L'une des mesures les plus spectaculaires (il faut bien admettre que rien n'était " révolutionnaire") validées par le Comité interministériel de la sécurité routière (CISR) réuni le 2 octobre 2015 est la numéro 5, à savoir : " Expérimenter l'utilisation de drones au service de la sécurité routière. Expérimenter l'utilisation des systèmes de lecture automatisée des plaques d'immatriculation pour lutter contre le défaut d'assurance des véhicules. ".

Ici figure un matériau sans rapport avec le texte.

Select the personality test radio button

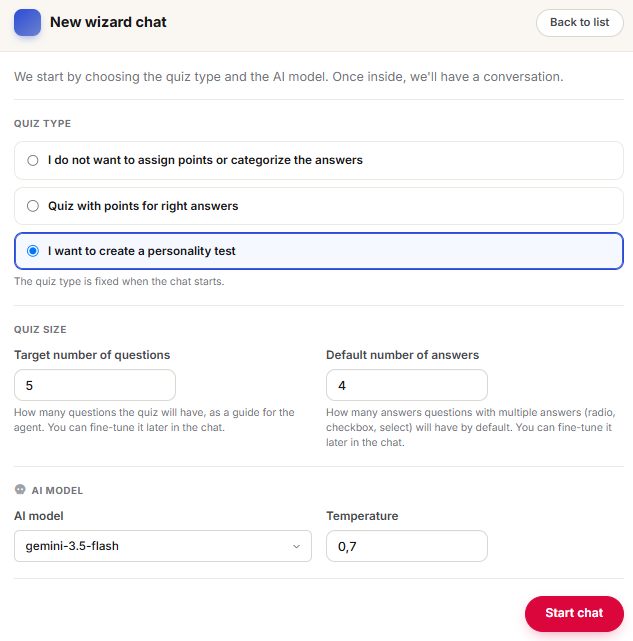click(x=33, y=251)
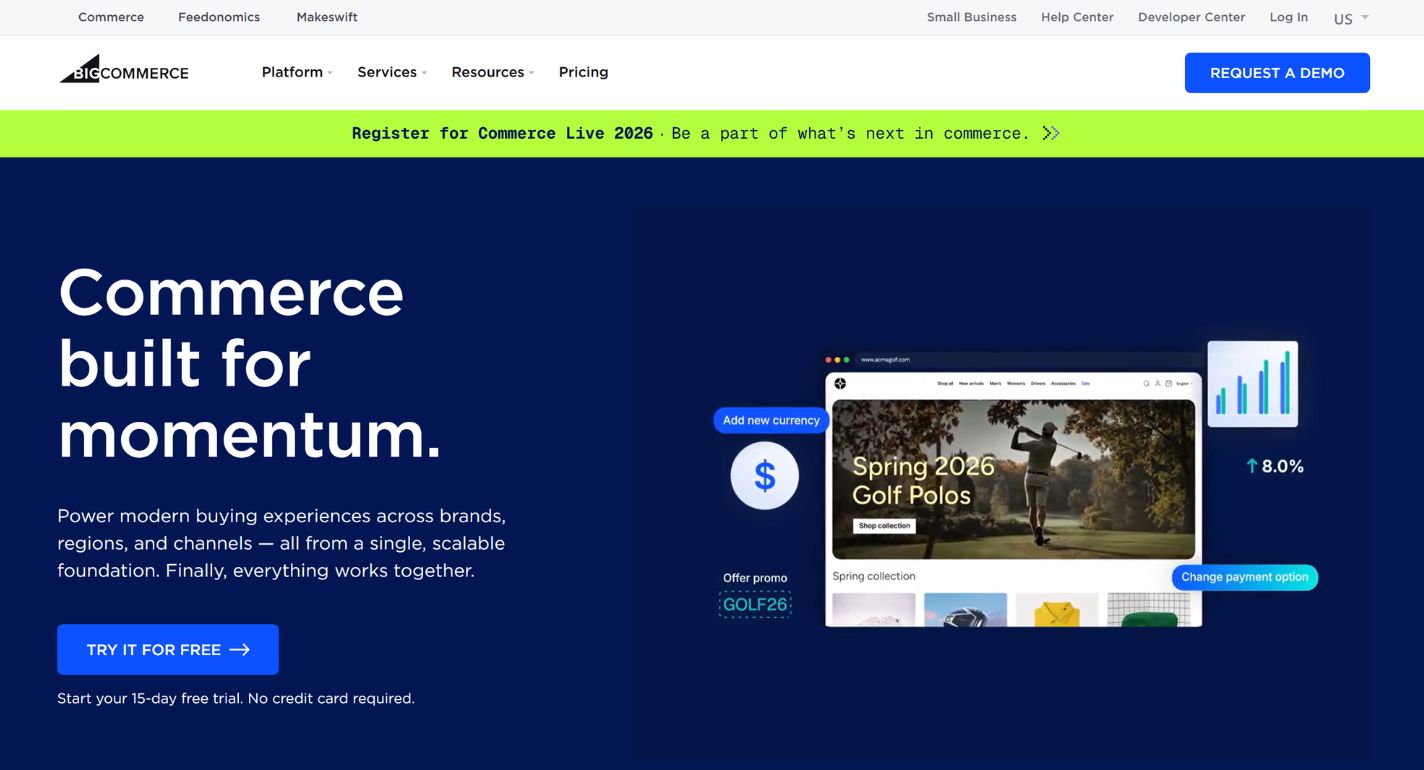The width and height of the screenshot is (1424, 770).
Task: Click the Request a Demo button
Action: pos(1277,72)
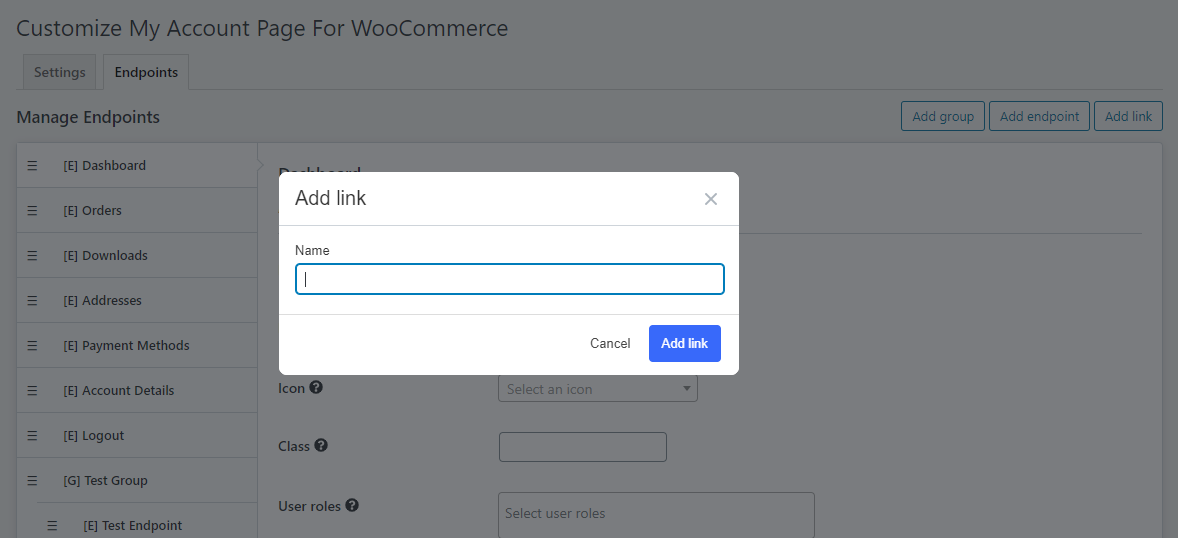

Dans la formulation, tout porte à croire au faible impact. Notamment de la première proposition. Le mot "expérimenter" (qu'il est évidemment nécessaire d'utiliser tant que le système n'est pas maîtrisé) laisse penser une part d'hésitation au moins technologique si ce n'est politique dans cette mesure. Par ailleurs, la très faible précision de la mesure (dans quels domaines les drones interviendront ? de quelle manière ? etc.) n'incite pas à sa crédibilité. Bref, l'imprécision de la mesure laisse supposer qu'elle n'est que communication pour faire croire à une action gouvernementale (la plupart des mesures annoncées le 2 octobre 2015, principales ou complémentaires, sont d'ailleurs de ce genre : sans calendrier précis, sans objectif mesurable qui permette d'en faire un bilan factuel dans le futur).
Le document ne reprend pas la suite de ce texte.